> **Task item**
The response must reproduce exactly every line of the material below holding the word "menu".
══ Source records
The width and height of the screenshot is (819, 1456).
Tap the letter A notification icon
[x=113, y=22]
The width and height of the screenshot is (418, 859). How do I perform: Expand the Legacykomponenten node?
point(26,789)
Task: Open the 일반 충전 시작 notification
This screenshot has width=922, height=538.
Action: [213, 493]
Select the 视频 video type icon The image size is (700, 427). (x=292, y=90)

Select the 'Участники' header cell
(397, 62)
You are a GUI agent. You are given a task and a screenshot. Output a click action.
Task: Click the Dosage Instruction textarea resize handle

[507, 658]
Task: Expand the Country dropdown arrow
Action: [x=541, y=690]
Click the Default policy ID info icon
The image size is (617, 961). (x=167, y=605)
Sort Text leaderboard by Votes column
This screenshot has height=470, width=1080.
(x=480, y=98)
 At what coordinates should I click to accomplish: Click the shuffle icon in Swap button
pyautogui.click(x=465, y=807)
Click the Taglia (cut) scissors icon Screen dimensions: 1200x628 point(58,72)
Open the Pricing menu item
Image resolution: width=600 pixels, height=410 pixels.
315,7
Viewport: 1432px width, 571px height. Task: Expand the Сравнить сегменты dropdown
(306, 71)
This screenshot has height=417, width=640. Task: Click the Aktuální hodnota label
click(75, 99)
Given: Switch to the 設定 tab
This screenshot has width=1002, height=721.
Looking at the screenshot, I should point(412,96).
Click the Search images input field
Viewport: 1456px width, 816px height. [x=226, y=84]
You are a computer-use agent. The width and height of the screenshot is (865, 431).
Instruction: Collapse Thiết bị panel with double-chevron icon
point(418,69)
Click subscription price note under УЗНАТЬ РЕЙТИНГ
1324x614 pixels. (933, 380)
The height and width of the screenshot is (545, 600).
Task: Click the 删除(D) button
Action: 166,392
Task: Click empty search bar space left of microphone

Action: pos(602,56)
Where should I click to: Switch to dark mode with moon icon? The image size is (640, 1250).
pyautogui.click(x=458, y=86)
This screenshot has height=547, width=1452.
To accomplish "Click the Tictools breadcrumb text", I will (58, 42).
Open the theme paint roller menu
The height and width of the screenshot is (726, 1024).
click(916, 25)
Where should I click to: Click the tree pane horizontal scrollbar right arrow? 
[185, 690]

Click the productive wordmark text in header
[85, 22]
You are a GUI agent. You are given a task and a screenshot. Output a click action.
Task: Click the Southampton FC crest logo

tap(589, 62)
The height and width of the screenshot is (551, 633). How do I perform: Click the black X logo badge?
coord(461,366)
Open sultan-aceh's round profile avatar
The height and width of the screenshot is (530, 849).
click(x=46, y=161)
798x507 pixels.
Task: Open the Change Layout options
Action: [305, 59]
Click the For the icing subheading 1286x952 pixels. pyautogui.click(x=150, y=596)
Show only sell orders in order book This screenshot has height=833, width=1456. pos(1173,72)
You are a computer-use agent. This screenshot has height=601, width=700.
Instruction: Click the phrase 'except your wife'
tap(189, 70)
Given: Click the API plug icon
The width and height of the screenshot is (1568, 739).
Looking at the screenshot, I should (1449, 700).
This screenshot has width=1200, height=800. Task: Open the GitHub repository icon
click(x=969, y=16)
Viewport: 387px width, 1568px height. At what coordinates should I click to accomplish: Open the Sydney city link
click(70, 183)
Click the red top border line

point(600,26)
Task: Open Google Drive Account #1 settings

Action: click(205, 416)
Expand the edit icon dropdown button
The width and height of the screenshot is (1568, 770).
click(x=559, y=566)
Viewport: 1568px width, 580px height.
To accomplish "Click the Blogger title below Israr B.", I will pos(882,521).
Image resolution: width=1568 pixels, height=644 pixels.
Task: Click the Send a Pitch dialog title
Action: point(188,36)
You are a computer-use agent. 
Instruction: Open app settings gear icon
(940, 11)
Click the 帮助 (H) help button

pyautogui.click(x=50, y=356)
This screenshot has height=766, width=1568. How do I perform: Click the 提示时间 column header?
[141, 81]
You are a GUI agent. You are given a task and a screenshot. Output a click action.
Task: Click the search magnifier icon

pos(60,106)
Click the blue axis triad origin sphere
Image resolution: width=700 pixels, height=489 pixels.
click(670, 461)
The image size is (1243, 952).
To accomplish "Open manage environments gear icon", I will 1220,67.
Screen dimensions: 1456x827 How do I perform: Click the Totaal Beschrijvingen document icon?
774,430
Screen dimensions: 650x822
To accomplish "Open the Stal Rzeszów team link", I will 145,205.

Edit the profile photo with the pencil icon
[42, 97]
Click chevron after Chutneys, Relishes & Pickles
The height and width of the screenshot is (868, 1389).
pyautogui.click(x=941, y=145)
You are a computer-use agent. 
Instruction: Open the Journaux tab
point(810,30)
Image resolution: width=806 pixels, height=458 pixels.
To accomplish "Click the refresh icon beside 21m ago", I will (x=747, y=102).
════
> **Task output**
Open the Pricing menu item
Open the theme paint roller menu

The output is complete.